◆ ENTRIES SHOWN ◆

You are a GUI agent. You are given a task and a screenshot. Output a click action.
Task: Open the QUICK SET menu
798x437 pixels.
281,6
--
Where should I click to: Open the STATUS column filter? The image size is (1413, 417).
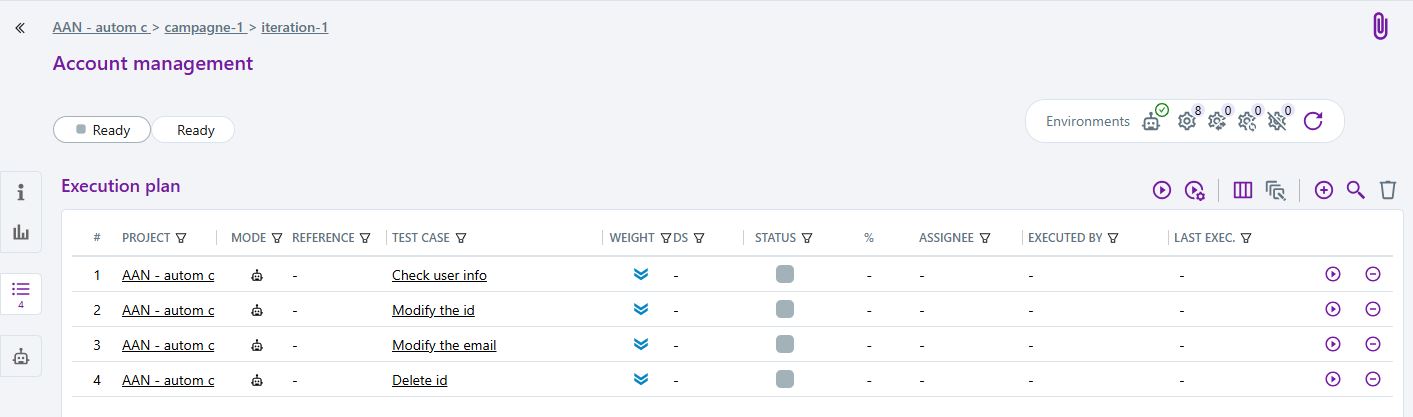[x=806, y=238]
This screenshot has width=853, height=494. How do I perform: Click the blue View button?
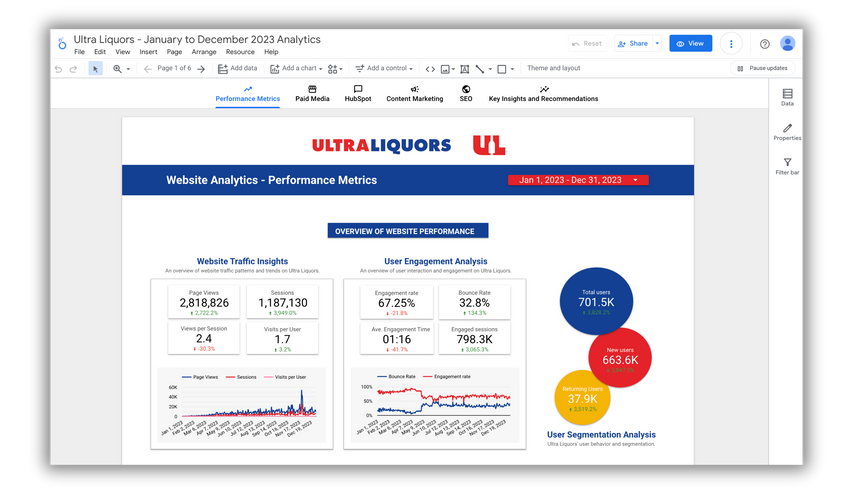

◆ WORK ITEM ◆
Look above for every line with the word "screenshot" and copy it.

◆ COMPLETED TASK ◆
You are a GUI agent. You are given a task and a screenshot. Output a click action.
This screenshot has width=853, height=494. How do I perform: Click the blue View button?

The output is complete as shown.